Fearne Cotton speaks for the first time about her battle with bulimia
Fearne Cotton has opened up for the first time about her battle with bulimia.
The TV presenter, who has talked about depression and panic attacks, had never spoken about her eating disorder. She said the bulimia was caused by Imposter Syndrome from finding fame at such a young age.
Fearne, 38, said: “I didn’t feel smart enough or good enough at the job.”
Explaining how her stress manifested she said: “The main one was a disordered relationship with my body and food for 10 years.
“It’s been this weird secret I’ve felt a little bit embarrassed of, a little bit ashamed of, a little bit worried about.
“I’m still worried now about what people are going to think when I share this side of myself.
“I had this new release I invented for myself – to have bulimia. I had that on/off for a good decade of my life.
“In the beginning of my 20s it was quite intense and sort of ruled everything and in my later 20s it was more like a bad habit I’d kick into if something emotional was happening or if I felt out
of control. It was my go to thing but wasn’t as regular.”
Fearne, who was presenting her own show on Radio 1 and made a documentary about anorexia for ITV in 2009, kept the disease hidden from her friends, with only her mum knowing the true extent.

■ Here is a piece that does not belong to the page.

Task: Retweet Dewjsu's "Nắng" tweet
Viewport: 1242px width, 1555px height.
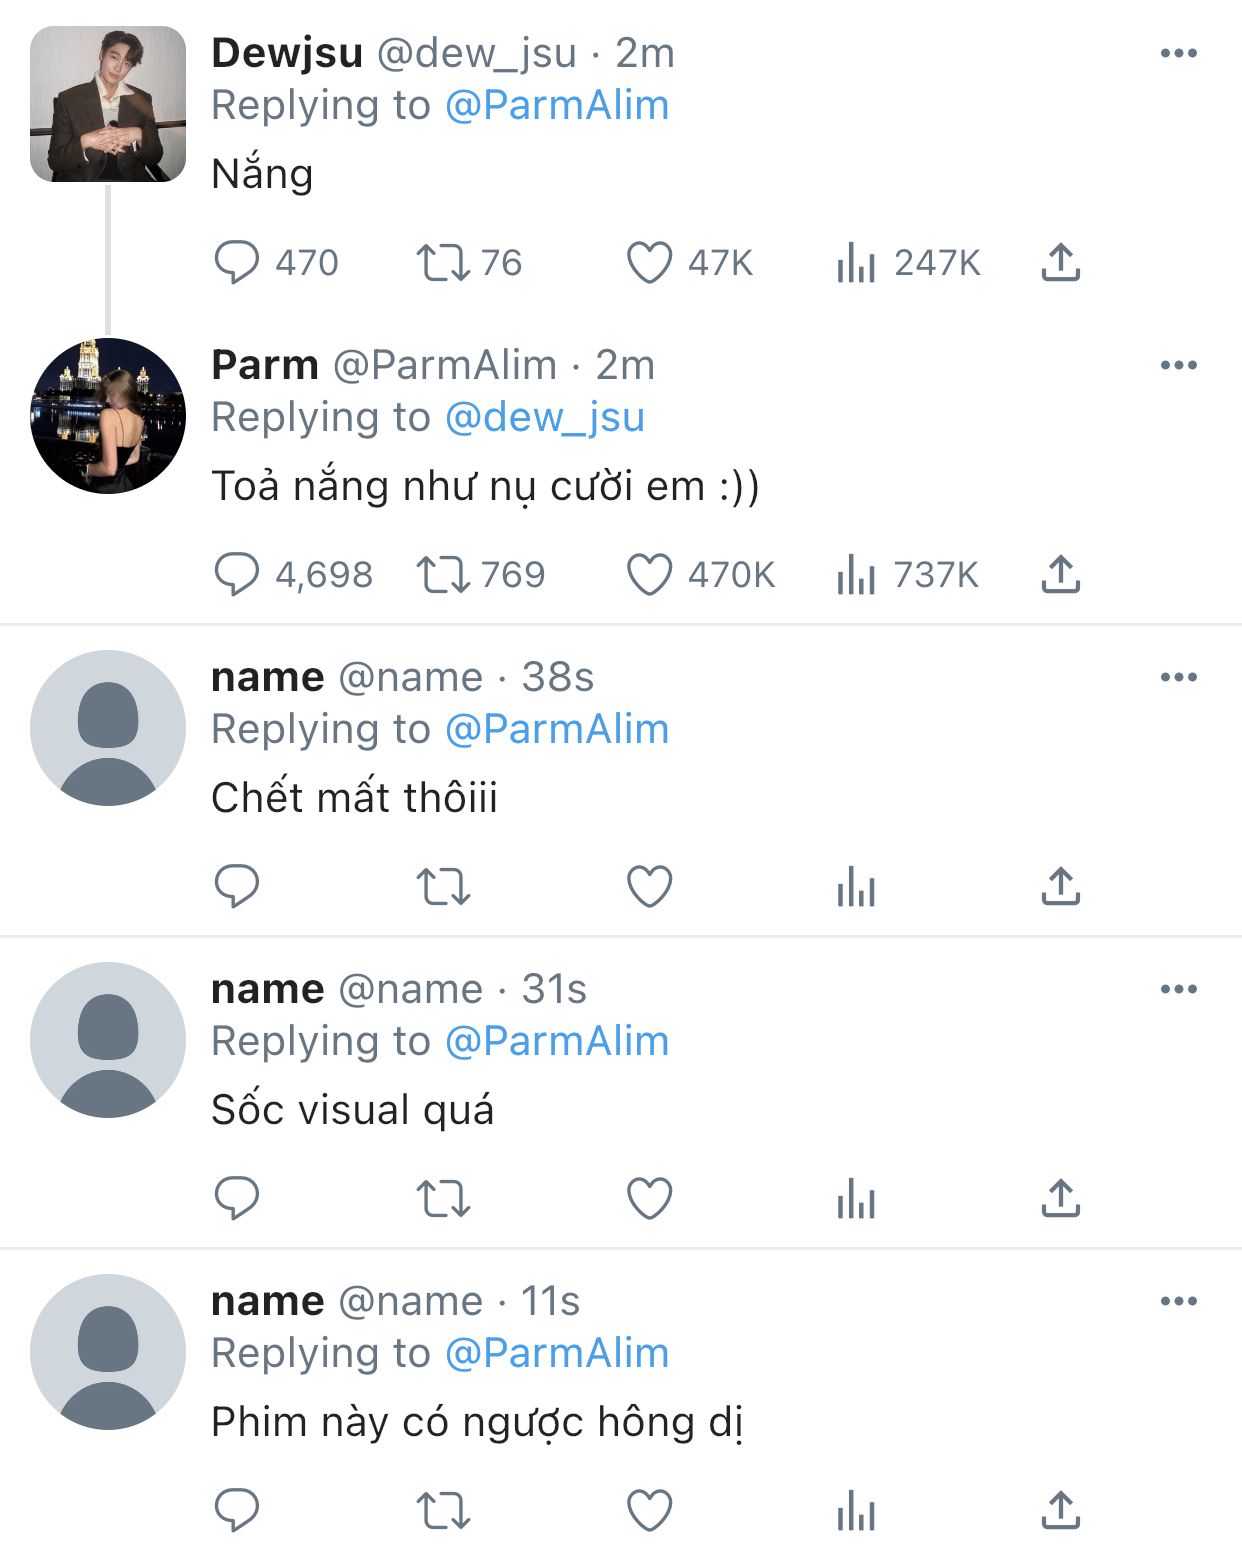Action: click(x=442, y=263)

Speaking with the How To Fail With Elizabeth Day podcast, she said: “It was something no one knew about me because at times I was very overexposed.
“Partly it was about control. I had this first chunk of my life doing normal family things and the next chunk switched up and it was bonkers at times so it was a way of feeling I was calling the shots.
“I am sad to look back and see it was so out of control. I never binged and puked up. I ate regular meals but then got rid of it all and it felt like a release.
“My mum will probably be quite upset I’ve talked about it. I know as a parent it was a horrendous time.”
Fearne, who has children, Rex, six and Honey, four, as well as stepchildren Lola, 14, and Arthur, 16, with husband Jesse Wood said wanting to be a mum helped her.
She added: “I’d met Jesse and wasn’t regularly purging but it would still be a fallback if things felt stressful. At this point I desperately wanted to have a baby.
“Getting pregnant, I let go of all of it. I ate everything in sight. It just went overnight.
“It came back, the feelings of loathing about my body after the birth, but I didn’t go back to the illness. I knew I had to stick to a very practical way of looking at food to sustain my health for myself and my newborn baby.”